Dalam konteks berbenah sebagai penyangga IKN, Yan menekankan bahwa meningkatkan kualitas kehidupan anak-anak terlantar adalah tanggung jawab bersama masyarakat dan pemerintah.
“Perlu keterlibatan seluruh lapisan masyarakat dan peningkatan program Dinsos untuk menciptakan lingkungan yang sehat, aman, dan mendukung pembangunan kota sebagai penyangga IKN,” pungkasnya.
Kehadiran anak-anak punk di Kutim merupakan masalah kompleks yang membutuhkan solusi yang komprehensif. Pemerintah, masyarakat, dan berbagai pihak terkait perlu bersinergi untuk mengatasi masalah ini.
Secara umum, ada beberapa alasan mengapa anak-anak memilih untuk menjadi punk. Beberapa di antaranya adalah karena kurangnya perhatian dari keluarga, masalah ekonomi, dan tekanan dari lingkungan.
Anak-anak punk yang berkeliaran di jalanan rentan mengalami berbagai masalah, seperti kekerasan, eksploitasi, dan penyakit. Mereka juga sering kali terlibat dalam tindak kriminal, seperti pencurian dan perkelahian.
“Oleh karena itu, upaya penanggulangan anak punk sangat penting untuk dilakukan.

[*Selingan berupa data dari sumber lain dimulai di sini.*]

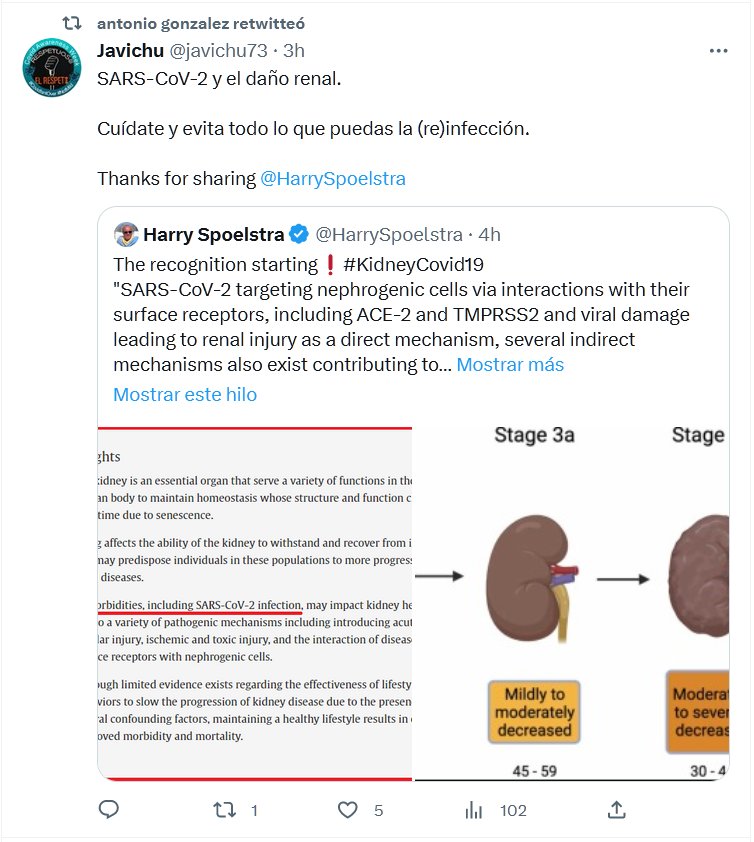This screenshot has height=842, width=754.
Task: Open the thread via Mostrar este hilo
Action: [x=185, y=395]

Upaya ini tidak hanya bertujuan untuk memulihkan mereka ke jalur yang positif, tetapi juga untuk mencegah terjadinya berbagai masalah yang dapat merugikan mereka,” tandasnya.

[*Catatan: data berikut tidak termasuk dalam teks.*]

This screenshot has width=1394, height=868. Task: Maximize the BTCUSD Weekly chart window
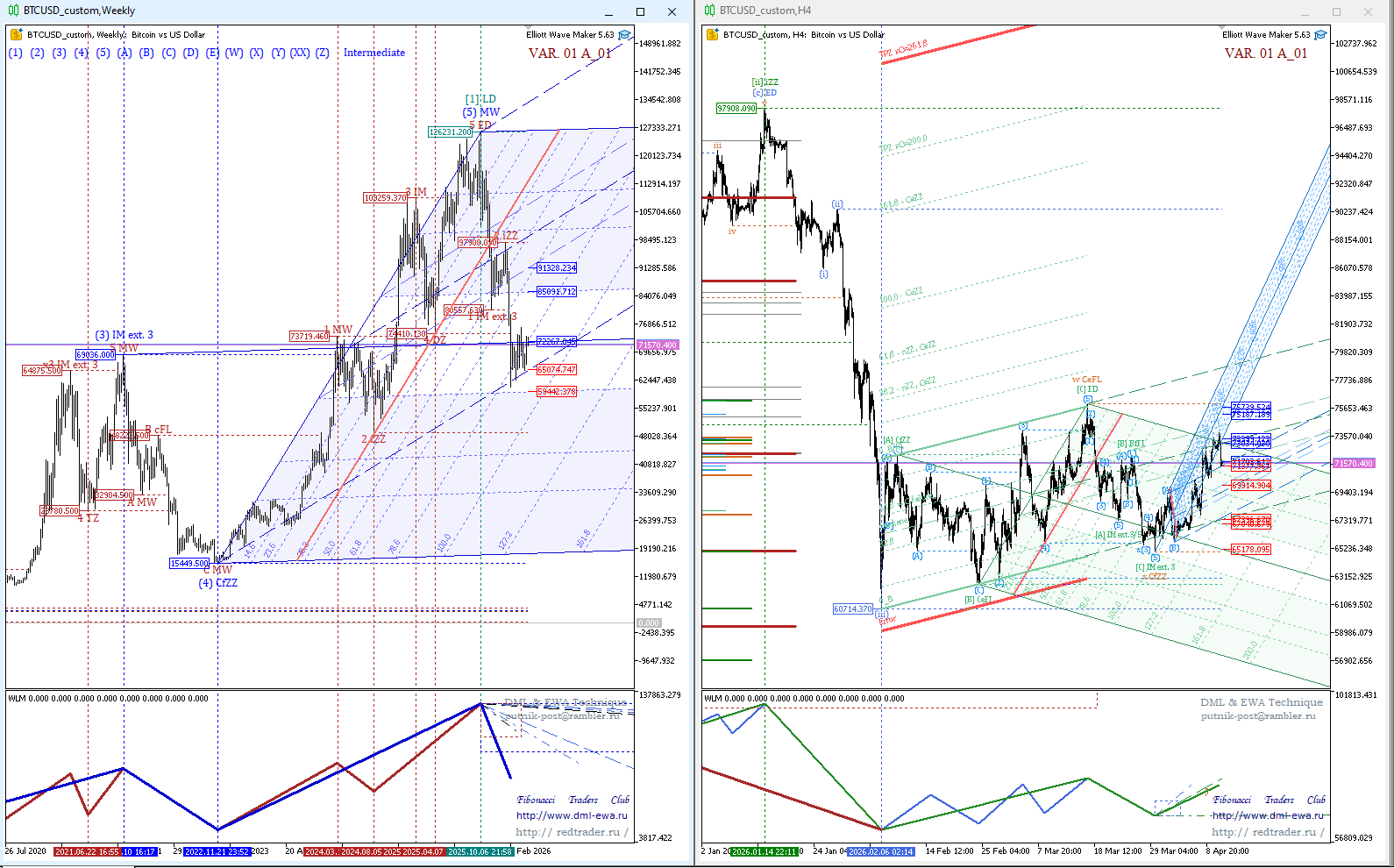click(640, 11)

Penertiban dan pembinaan: Pemerintah perlu melakukan penertiban terhadap anak-anak punk yang berkeliaran di jalanan. Selain itu, pemerintah juga perlu memberikan pembinaan kepada anak-anak punk agar mereka dapat kembali ke jalur yang positif.
“Harus ada program pemberdayaan. Pemerintah perlu memberikan program pemberdayaan kepada anak-anak punk agar mereka memiliki keterampilan dan kemampuan untuk hidup secara mandiri. Masyarakat perlu diberikan edukasi tentang pentingnya memberikan perhatian dan dukungan kepada anak-anak punk,” tandasnya.